AIM OF THE TASK:
Out of the entries that follow, copy each line containing "Given".

INPUT RECORDS:

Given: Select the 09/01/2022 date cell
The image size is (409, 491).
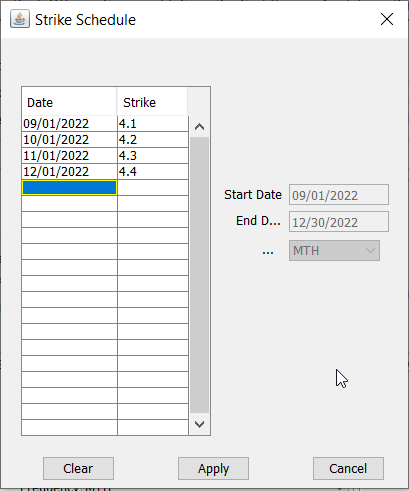Looking at the screenshot, I should (69, 124).
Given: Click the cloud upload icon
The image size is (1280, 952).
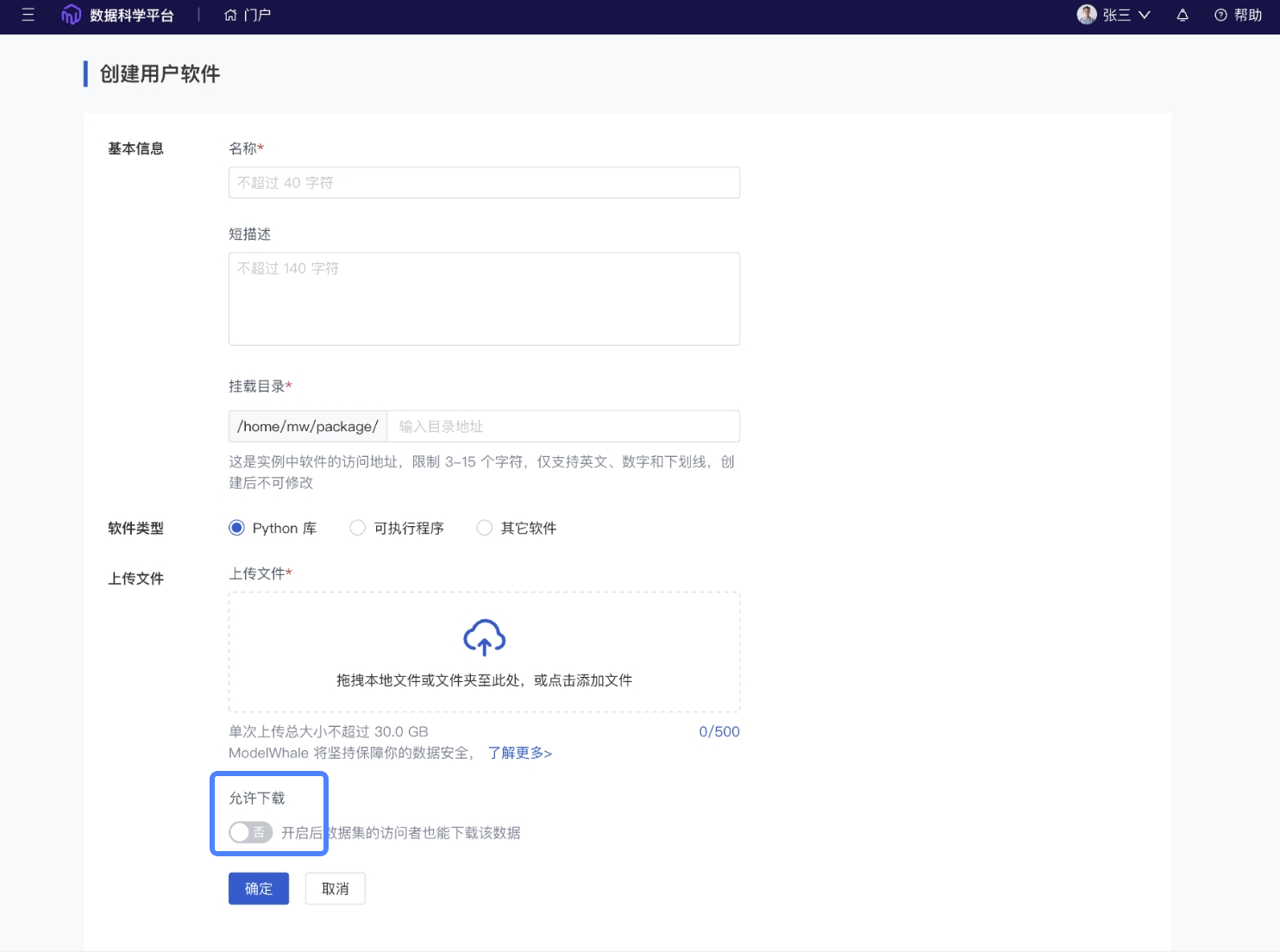Looking at the screenshot, I should 484,637.
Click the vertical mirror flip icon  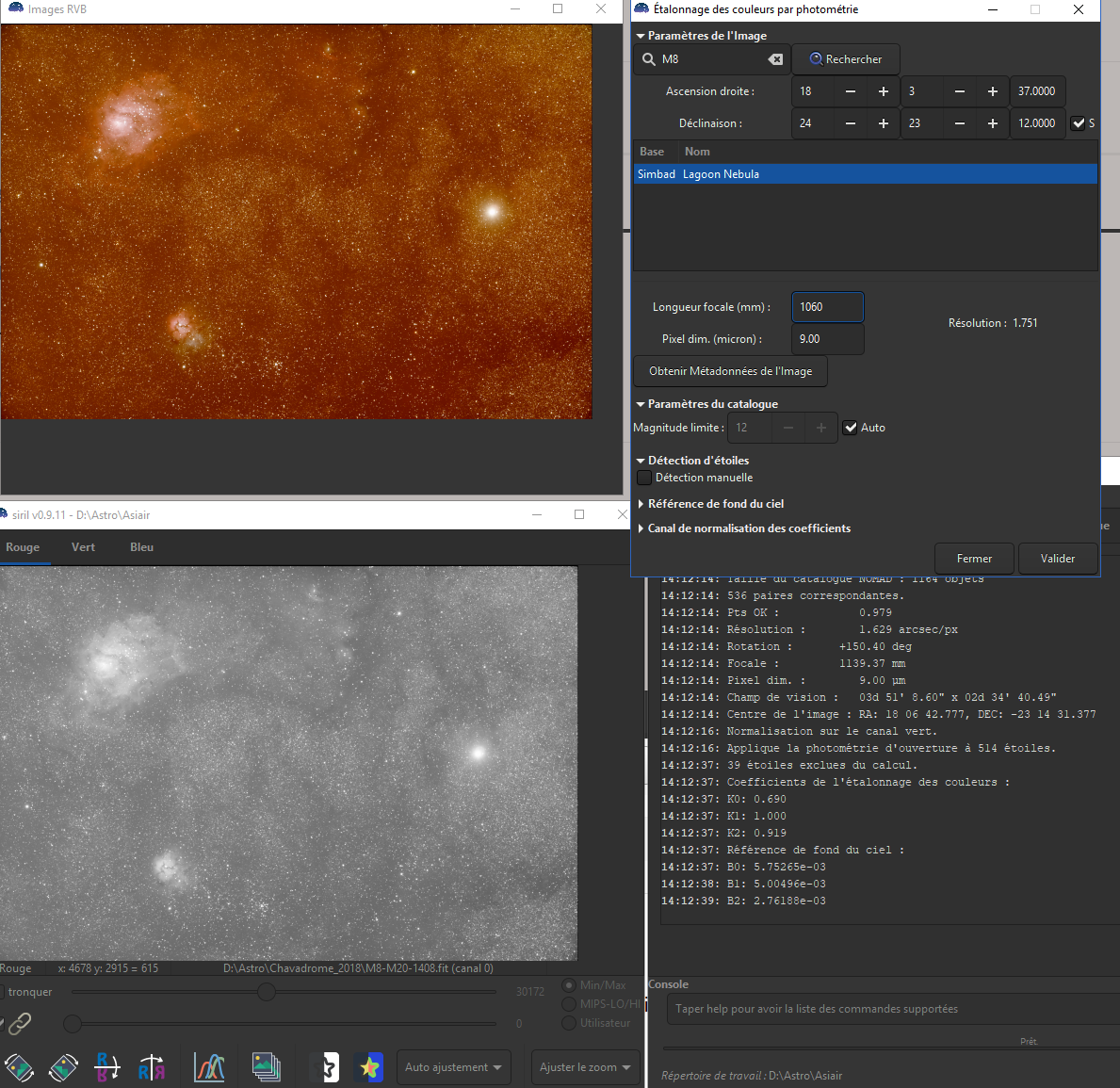pyautogui.click(x=107, y=1067)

WRITTEN ANSWER:
Given: Select the 09/01/2022 date cell
Given: Click the cloud upload icon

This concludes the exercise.